● Set of tasks
A) According to the marathon report, where did the invitation-only race take place?
B) Write the next part of the marathon report, picking up after its final sentence.

● Text segment
────────

The Kenyan, 36, clocked two hours, four minutes and 30 seconds in his first outing since his shock defeat at last year’s London Marathon.
Compatriot Jonathan Korir was second, two minutes and 10 seconds back, with Eritrea’s Goitom Kifle third.
The invitation-only race took place at Twente Airport in the Netherlands.
It was originally due to take place in Hamburg on 11 April, but local Covid-19 restrictions meant it could not be staged in the German city.
“It’s mission accomplished. Thank you to the great men and women who organised this race in less than 10 days,” said Kipchoge.
“It was in a different environment, in the midst of a pandemic, to tell people you can still run.
“This was the real test towards the Tokyo Olympics, to test your fitness.”

────────

● Provided information
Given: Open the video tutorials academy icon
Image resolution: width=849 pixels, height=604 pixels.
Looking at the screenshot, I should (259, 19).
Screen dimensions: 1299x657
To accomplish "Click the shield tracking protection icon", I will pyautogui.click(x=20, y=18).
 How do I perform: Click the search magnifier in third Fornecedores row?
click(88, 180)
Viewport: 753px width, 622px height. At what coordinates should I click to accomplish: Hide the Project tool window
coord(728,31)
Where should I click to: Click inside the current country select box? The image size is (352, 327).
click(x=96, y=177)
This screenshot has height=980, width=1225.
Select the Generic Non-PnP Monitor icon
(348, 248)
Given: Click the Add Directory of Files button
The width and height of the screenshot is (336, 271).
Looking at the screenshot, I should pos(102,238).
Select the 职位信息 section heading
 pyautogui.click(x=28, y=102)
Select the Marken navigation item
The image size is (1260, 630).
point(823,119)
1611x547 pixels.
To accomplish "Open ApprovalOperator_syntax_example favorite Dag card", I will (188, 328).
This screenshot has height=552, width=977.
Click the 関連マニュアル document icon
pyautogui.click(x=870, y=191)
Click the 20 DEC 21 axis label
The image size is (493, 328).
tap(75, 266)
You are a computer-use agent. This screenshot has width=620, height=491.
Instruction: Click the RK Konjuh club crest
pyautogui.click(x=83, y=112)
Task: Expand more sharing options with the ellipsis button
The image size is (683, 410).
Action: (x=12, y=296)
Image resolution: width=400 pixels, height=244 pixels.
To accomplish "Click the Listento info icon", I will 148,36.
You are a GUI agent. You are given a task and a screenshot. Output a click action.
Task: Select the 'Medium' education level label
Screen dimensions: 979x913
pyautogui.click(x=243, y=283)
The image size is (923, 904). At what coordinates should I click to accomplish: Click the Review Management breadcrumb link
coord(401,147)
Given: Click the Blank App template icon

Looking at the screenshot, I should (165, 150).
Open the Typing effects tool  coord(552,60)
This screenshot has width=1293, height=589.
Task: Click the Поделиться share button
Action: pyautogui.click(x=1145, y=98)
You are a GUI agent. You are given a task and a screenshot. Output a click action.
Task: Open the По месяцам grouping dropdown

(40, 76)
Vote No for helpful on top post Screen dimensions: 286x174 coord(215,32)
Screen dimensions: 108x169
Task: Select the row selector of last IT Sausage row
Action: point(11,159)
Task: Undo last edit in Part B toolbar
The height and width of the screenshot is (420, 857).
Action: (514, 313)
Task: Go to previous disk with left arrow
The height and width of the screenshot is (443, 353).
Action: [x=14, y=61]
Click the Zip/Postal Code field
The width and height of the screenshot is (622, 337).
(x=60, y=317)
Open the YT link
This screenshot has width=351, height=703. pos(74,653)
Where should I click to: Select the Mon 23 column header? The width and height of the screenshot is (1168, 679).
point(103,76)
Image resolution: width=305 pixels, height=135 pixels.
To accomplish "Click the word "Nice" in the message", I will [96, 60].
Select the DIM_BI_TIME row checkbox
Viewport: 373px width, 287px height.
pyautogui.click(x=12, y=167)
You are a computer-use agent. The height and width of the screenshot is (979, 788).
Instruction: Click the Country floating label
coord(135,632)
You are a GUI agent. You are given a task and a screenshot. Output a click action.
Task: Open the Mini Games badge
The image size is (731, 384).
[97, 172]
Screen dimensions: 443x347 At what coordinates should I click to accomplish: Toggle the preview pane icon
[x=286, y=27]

────────

● Responses to the tasks
A) At Twente Airport in the Netherlands.

B)
World record holder Kipchoge lost a marathon for the first time since 2013 in October 2020 in London, despite being a four-time champion and the favourite to win in St James’s Park.
Prior to the NN Mission Marathon, he said he had not changed his training regime since the defeat but that it had taught him how to run without fans, with both taking place on loops closed to the public because of the coronavirus pandemic.
Fans from overseas have been banned from the Tokyo Olympics, where the men’s marathon is scheduled to take place in Sapporo on 8 August.